脳が姿勢を保つ仕組みを解明する“ボディスワップ”ロボットを開発(UBC ‘body-swap’ robot helps reveal how the brain keeps us upright)

2025-11-26 カナダ・ブリティッシュコロンビア大学(UBC)

University of British Columbia(UBC)と協力機関の研究者たちは、人間がどのように“立ってバランスを取るか”を探るための「ボディ・スワップ(body-swap)ロボット」を開発し、脳が姿勢の維持・平衡をどう制御しているか新たな知見を得た。ロボットは、重力・慣性・関節の粘性といった身体特性をリアルタイムで人為的に変化させたり、感覚フィードバックに短い遅延(約200 ms)を加えることで、神経信号の遅延や身体特性の変化がバランスに与える影響を再現する。実験の結果、脳は「感覚の遅延(時間)」と「身体特性の変化(空間)」を同様に扱っており、両者をほぼ同じ内部モデルで処理していることが明らかになった。つまり、バランス維持のための空間–時間的な制御は一元的に扱われており、遅延が生じても、身体特性を調整すれば補償しうるという。また、こうした手法は高齢者の転倒予防やリハビリ支援、あるいは人型ロボットの歩行安定化設計にも応用可能だ。

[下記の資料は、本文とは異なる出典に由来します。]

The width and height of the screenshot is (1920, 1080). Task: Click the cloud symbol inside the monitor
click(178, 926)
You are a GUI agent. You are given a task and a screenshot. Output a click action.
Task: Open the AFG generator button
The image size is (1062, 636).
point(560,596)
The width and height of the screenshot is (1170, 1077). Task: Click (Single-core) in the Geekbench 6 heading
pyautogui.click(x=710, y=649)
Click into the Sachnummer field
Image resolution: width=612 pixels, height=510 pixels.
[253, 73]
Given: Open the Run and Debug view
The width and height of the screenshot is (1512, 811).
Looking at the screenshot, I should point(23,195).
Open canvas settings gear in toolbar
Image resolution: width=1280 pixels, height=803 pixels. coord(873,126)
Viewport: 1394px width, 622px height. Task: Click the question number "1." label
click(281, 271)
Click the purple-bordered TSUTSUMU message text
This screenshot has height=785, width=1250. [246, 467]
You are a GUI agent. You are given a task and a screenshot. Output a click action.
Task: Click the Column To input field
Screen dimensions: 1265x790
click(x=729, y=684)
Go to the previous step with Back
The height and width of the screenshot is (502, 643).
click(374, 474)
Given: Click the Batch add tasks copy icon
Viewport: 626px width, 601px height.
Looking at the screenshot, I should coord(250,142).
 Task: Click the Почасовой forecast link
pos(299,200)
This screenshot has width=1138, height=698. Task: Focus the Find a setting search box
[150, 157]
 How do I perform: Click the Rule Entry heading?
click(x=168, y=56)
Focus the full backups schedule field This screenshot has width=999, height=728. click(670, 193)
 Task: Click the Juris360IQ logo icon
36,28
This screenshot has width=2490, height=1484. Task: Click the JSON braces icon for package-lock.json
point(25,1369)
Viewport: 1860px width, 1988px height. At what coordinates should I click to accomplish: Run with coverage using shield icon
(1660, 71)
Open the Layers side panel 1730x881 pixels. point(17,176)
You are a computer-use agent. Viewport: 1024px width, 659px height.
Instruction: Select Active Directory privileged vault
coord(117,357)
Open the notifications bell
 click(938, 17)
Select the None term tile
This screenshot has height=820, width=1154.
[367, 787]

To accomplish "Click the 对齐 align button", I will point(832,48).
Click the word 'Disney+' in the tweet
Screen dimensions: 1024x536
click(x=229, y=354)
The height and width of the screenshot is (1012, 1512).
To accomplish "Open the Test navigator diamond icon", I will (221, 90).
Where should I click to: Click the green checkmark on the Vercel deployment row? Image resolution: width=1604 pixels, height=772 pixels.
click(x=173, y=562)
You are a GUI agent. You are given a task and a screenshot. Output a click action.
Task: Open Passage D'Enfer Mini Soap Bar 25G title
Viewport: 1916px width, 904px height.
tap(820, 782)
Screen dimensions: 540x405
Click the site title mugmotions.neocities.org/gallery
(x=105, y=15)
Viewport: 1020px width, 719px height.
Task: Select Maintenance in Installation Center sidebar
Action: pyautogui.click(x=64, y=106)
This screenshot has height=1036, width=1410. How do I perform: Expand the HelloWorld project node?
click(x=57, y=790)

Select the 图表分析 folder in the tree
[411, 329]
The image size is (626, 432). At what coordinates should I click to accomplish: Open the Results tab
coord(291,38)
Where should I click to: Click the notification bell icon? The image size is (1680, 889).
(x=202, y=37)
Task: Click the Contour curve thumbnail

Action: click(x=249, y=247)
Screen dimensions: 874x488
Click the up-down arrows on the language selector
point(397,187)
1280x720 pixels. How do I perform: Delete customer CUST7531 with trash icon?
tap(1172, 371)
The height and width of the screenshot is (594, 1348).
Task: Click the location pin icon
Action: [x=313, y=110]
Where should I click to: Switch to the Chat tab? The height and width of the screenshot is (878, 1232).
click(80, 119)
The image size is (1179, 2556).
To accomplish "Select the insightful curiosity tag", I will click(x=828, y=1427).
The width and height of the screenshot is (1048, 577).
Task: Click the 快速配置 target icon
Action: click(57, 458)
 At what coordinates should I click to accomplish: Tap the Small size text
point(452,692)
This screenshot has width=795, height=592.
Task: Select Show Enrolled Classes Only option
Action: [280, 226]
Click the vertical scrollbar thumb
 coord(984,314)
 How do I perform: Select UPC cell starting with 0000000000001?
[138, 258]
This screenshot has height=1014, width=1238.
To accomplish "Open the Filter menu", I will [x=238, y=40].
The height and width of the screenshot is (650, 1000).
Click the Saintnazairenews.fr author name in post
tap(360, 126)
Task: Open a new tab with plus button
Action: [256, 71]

脳が姿勢を保つ仕組みを解明する“ボディスワップ”ロボットを開発(UBC ‘body-swap’ robot helps reveal how the brain keeps us upright)
A participant stands in UBC’s robotic balance platform, a research device designed to mimic and alter the forces involved in human standing balance. Credit: Sachi Wickramasinghe

<関連情報>

ロボットによる人間の二足歩行操作は、空間と時間の重なり合う内部表現を明らかにする Robotic manipulation of human bipedalism reveals overlapping internal representations of space and time

Paul Belzner, Patrick A. Forbes, Calvin Kuo, and Jean-Sébastien Blouin
Science Robotics  Published:26 Nov 2025
DOI:https://doi.org/10.1126/scirobotics.adv0496

Abstract

Effective control of bipedal postures relies on sensory inputs from the past, which encode dynamic changes in the spatial properties of our movement over time. To uncover how the spatial and temporal properties of an upright posture interact in the perception and control of standing balance, we implemented a robotic virtualization of human body dynamics to systematically alter inertia and viscosity as well as sensorimotor delays in 20 healthy participants. Inertia gains below one or negative viscosity gains led to larger postural oscillations and caused participants to exceed virtual balance limits, mimicking the disruptive effects of an additional 200-millisecond sensorimotor delay. When balancing without delays, participants adjusted their inertia gains to below one and viscosity gains to negative values to match the perception of balancing with an imposed delay. When delays were present, participants increased inertia gains above one and used positive viscosity gains to align their perception with baseline balance. Building on these findings, 10 naïve participants exhibited improved balance stability and reduced the number of instances they exceeded the limits when balancing with a 200-millisecond delay compensated by inertia gains above one and positive viscosity gains. These results underscore the importance of innovative robotic virtualizations of standing balance to reveal the interconnected representations of space and time that underlie the stable perception and control of bipedal balance. Robotic manipulation of body physics offers a transformative approach to understanding how the nervous system processes spatial information over time and could address clinical sensorimotor deficits associated with delays.